▶ [What is being asked]:
Give the listing below as a JSON array of strings, with one string for each line and no blank lines.

▶ [Data to process]:
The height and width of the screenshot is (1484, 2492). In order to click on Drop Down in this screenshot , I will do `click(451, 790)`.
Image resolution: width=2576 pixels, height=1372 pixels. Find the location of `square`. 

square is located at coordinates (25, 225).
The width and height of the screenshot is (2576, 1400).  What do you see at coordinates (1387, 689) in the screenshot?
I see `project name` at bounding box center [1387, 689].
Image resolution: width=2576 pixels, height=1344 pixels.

▶ [Solution to this exercise]:
[
  "The height and width of the screenshot is (1484, 2492). In order to click on Drop Down in this screenshot , I will do `click(451, 790)`.",
  "Image resolution: width=2576 pixels, height=1372 pixels. Find the location of `square`. ",
  "square is located at coordinates (25, 225).",
  "The width and height of the screenshot is (2576, 1400).  What do you see at coordinates (1387, 689) in the screenshot?",
  "I see `project name` at bounding box center [1387, 689].",
  "Image resolution: width=2576 pixels, height=1344 pixels."
]